AU students Salina Rivera (left) and Cristina Khan help Hispanic students register to vote at Fiesta DC.

AU celebrates wonks of all walks, but from September 15th to October 15th, the university turns the spotlight to its Hispanic student population in honor of Hispanic Heritage Month.

During this time, the student body sees events and programming including Mexican folk music on campus and discussions on intersecting identities as well as off-campus trips for Fiesta DC and the National Book Festival.

It isn’t just this month, however, that AU is nodding to its Hispanic students. According to Caroline DeLeon, coordinator for multicultural and first-generation programming in AU’s Center for Diversity & Inclusion, her department is consistently focused on attending to the university’s growing Hispanic demographic.

For DeLeon, who herself has Latin American roots, her work is both a personal and professional passion.

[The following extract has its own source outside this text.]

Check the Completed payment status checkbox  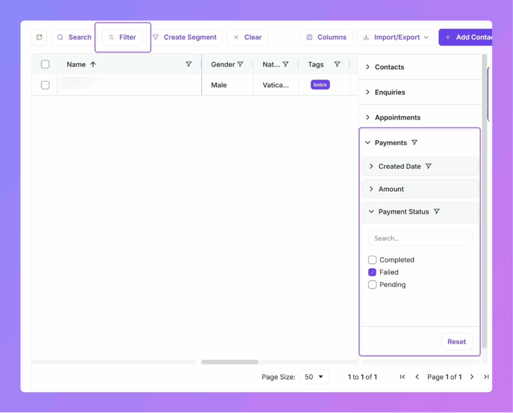pos(372,260)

“The Latino community is near and dear to my heart for a personal reason, but also it is the number one growing population across all campuses and the country,” she says. “Resources and access for Latinos is constantly something that needs to be advanced.”

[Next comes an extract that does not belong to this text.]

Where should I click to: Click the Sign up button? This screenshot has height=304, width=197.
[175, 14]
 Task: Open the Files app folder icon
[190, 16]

From advocacy and scholarship advising to internship connections, DeLeon and the Center are keeping this student population’s needs at the forefront of their day-to-day operations. It’s their efforts that have helped land AU Newsweek’s #6 national college ranking for diversity.

Still, the university isn’t just considering the campus’s current Hispanic population; it’s also thinking about those students who have yet to come and how to make them feel welcome, says vice provost for undergraduate enrollment Sharon Alston.

“We’re trying to be mindful of what different perspectives or expectations particularly those students and their families might be bringing,” she explains. “Do they have expectations of the university experience that might be different? Are there majors that might be of greater interest?”

Whether it’s an interest in public affairs, international relations, or Latin American studies, Alston assures that any student coming to AU will find a supportive experience that opens the doors to endless possibilities – many of them just off campus in Washington, DC.

“Students work very closely with faculty,” she explains. “Our faculty members are networked, and they share those networks with our students. They’re creating opportunities for our students. It’s more than just a faculty-student relationship that goes on. There really is a mentoring relationship.”

DeLeon and the Center for Diversity & Inclusion support students once outside the classroom, engaging students of all identities to cultivate AU’s living-learning environment.

DeLeon’s particularly enthusiastic about the heritage programming this year. As some of the new Center’s first events in collaboration with other offices and departments, she hopes the calendar shows the campus unity around celebrating Hispanic students and their various heritages.

“I’m excited to have the Center team on it to say this is what we’re doing as an office and as a broader campus partner,” she says. “With heritage months in general this year, we’re pushing to be more inclusive of other offices across the campus.”

The month’s cross-campus collaborations include working with the School of Communication to relaunch a weekly podcast on news and public affairs in Latin America as well as partnering with LASO (Latin American Student Organization) to help Hispanic students register to vote. LASO even hosted a Latino Youth Summit, encouraging local youth to get involved with their communities.

One of AU’s hallmark partnerships for the month welcomes the Congressional Hispanic Caucus Institute to campus, which offers students internships on Capitol Hill and various opportunities to learn from leaders in the Latino community. Past participants have met with author Junot Diaz, comedian George Lopez, and Jose Hernandez, the first Latino in space.

Whether with the events, advising, and attention on campus or the internships and opportunities found throughout the city, AU’s support of Hispanic students won’t end on October 15th with Hispanic Heritage Month. Instead, the university will continue to find ways to engage these students – as it does with the rest of the student body – to make sure AU is place where wonks of all heritages can learn, grown, and thrive.